[Data entries]

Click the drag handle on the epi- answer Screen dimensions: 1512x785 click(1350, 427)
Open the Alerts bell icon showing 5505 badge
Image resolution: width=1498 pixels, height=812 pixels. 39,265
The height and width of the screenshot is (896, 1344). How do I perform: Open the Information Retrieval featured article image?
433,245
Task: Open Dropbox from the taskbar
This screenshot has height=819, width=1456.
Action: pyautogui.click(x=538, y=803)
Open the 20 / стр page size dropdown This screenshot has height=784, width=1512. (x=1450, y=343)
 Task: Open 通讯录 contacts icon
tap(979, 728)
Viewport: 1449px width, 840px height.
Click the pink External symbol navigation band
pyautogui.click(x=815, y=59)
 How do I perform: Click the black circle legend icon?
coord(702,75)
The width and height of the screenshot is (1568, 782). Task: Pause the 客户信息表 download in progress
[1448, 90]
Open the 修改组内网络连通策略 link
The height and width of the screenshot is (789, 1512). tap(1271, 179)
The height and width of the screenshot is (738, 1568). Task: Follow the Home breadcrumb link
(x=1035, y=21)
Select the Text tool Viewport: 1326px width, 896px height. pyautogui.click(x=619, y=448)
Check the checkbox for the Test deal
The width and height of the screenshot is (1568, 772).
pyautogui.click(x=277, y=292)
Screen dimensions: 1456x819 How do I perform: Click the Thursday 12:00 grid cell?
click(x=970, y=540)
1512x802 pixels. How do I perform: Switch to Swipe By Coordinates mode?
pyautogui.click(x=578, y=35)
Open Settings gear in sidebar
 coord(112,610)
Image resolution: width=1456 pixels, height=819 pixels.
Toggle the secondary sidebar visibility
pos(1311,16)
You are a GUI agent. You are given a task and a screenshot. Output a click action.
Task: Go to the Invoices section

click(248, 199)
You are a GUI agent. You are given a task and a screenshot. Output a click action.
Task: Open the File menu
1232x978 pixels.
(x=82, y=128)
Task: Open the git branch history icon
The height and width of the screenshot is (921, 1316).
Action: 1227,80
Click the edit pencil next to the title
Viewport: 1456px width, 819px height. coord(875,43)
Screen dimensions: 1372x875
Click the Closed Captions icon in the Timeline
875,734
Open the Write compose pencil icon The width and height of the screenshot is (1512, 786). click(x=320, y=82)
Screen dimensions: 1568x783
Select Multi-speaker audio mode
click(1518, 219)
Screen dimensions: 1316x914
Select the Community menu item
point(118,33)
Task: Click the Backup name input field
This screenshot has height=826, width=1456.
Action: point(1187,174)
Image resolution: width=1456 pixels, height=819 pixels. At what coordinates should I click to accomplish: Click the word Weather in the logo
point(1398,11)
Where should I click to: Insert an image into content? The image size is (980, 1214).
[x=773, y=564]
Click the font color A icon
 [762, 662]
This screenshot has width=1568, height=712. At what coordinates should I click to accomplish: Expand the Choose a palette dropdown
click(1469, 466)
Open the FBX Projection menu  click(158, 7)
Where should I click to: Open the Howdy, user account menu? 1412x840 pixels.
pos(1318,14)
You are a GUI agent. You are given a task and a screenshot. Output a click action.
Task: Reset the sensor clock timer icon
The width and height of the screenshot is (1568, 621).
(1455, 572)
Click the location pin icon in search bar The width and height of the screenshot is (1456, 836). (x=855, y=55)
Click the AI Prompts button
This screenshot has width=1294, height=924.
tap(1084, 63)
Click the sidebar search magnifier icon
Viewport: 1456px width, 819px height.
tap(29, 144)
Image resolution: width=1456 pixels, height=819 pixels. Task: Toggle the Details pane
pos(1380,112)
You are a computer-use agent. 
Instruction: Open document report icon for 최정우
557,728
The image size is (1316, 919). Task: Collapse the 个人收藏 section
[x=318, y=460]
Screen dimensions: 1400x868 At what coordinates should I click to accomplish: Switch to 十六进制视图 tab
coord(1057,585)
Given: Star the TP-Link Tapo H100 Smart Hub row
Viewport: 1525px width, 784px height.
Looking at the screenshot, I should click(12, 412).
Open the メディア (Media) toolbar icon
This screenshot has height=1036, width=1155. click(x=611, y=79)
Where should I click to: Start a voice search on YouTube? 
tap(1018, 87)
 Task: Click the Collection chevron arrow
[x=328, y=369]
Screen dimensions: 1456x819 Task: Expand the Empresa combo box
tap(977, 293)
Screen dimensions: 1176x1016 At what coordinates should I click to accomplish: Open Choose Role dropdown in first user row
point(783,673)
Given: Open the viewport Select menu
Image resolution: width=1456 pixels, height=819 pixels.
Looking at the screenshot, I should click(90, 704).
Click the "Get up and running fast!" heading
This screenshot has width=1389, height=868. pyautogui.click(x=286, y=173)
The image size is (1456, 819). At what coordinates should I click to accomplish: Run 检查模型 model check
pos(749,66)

What is being asked: Copy out the entries above exactly as given, starting at the top and ending with the line containing "Screen dimensions: 1372x875"; include both and nothing more.

Result for this task:
Click the drag handle on the epi- answer Screen dimensions: 1512x785 click(1350, 427)
Open the Alerts bell icon showing 5505 badge
Image resolution: width=1498 pixels, height=812 pixels. 39,265
The height and width of the screenshot is (896, 1344). How do I perform: Open the Information Retrieval featured article image?
433,245
Task: Open Dropbox from the taskbar
This screenshot has height=819, width=1456.
Action: pyautogui.click(x=538, y=803)
Open the 20 / стр page size dropdown This screenshot has height=784, width=1512. (x=1450, y=343)
 Task: Open 通讯录 contacts icon
tap(979, 728)
Viewport: 1449px width, 840px height.
Click the pink External symbol navigation band
pyautogui.click(x=815, y=59)
 How do I perform: Click the black circle legend icon?
coord(702,75)
The width and height of the screenshot is (1568, 782). Task: Pause the 客户信息表 download in progress
[1448, 90]
Open the 修改组内网络连通策略 link
The height and width of the screenshot is (789, 1512). tap(1271, 179)
The height and width of the screenshot is (738, 1568). Task: Follow the Home breadcrumb link
(x=1035, y=21)
Select the Text tool Viewport: 1326px width, 896px height. pyautogui.click(x=619, y=448)
Check the checkbox for the Test deal
The width and height of the screenshot is (1568, 772).
pyautogui.click(x=277, y=292)
Screen dimensions: 1456x819 How do I perform: Click the Thursday 12:00 grid cell?
click(x=970, y=540)
1512x802 pixels. How do I perform: Switch to Swipe By Coordinates mode?
pyautogui.click(x=578, y=35)
Open Settings gear in sidebar
 coord(112,610)
Image resolution: width=1456 pixels, height=819 pixels.
Toggle the secondary sidebar visibility
pos(1311,16)
You are a GUI agent. You are given a task and a screenshot. Output a click action.
Task: Go to the Invoices section

click(248, 199)
You are a GUI agent. You are given a task and a screenshot. Output a click action.
Task: Open the File menu
1232x978 pixels.
(x=82, y=128)
Task: Open the git branch history icon
The height and width of the screenshot is (921, 1316).
Action: 1227,80
Click the edit pencil next to the title
Viewport: 1456px width, 819px height. coord(875,43)
Screen dimensions: 1372x875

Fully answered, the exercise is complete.